## GOAL OF THE EXERCISE
Write the data out again, character for character, with no images.

--- MATERIAL FOR THE TASK ---

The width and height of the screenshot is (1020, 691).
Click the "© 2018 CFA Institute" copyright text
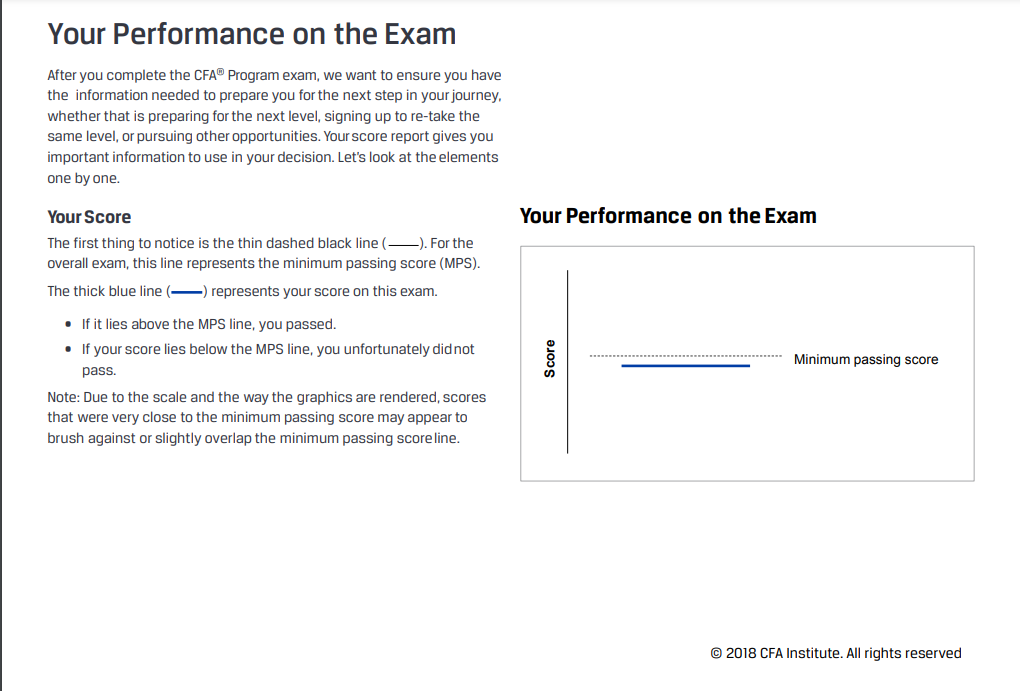click(835, 653)
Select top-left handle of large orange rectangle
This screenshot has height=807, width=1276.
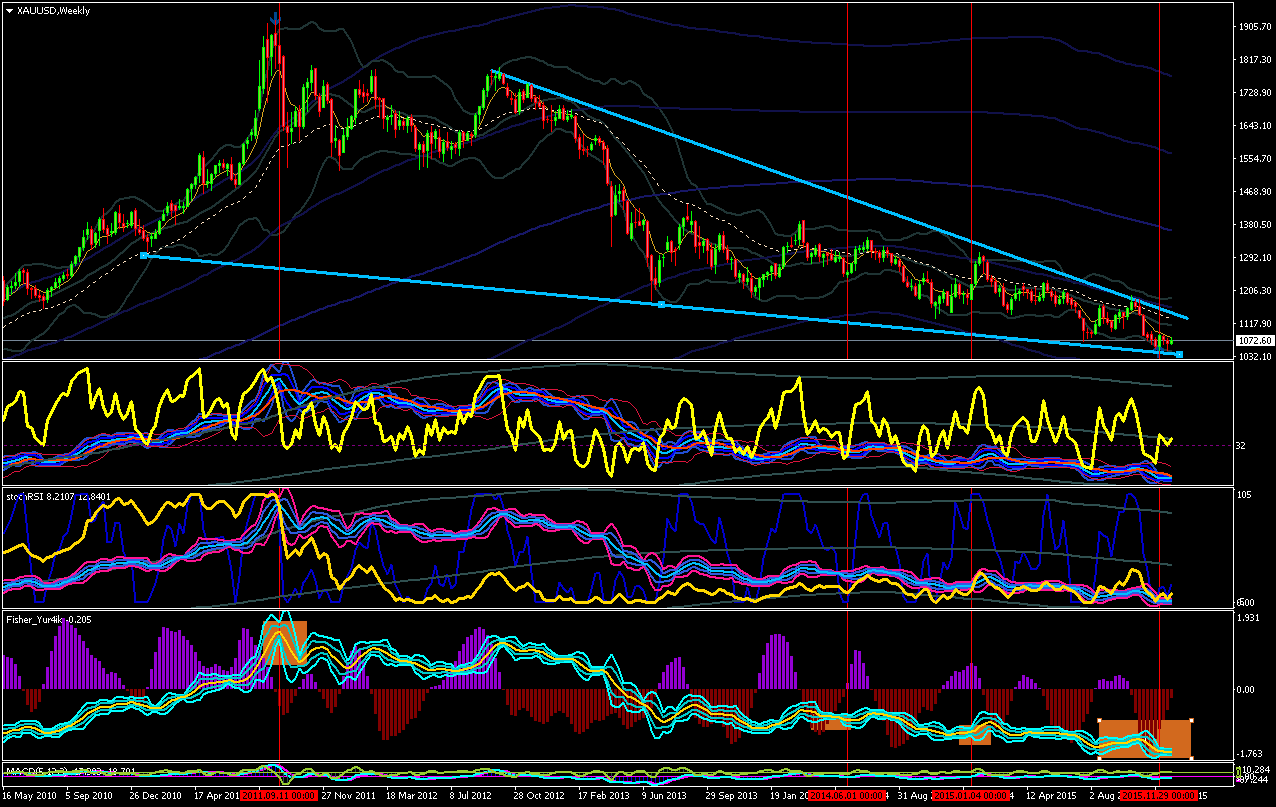point(1099,720)
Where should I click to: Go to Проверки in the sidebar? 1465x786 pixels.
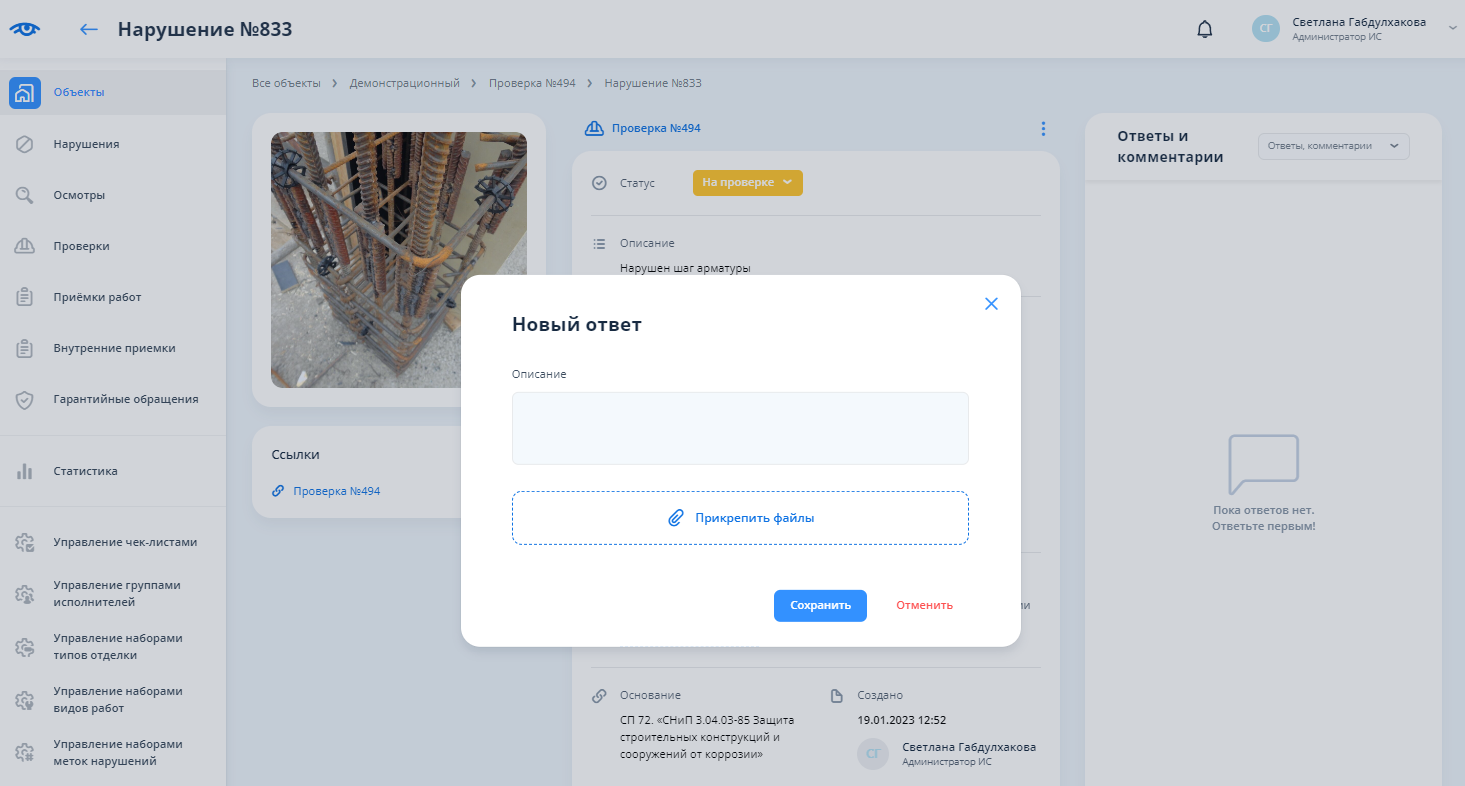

---

## WRITTEN ANSWER
The width and height of the screenshot is (1020, 691).
Click the "© 2018 CFA Institute" copyright text
click(835, 653)
Select top-left handle of large orange rectangle
This screenshot has height=807, width=1276.
point(1099,720)
Where should I click to: Go to Проверки in the sidebar? 1465x786 pixels.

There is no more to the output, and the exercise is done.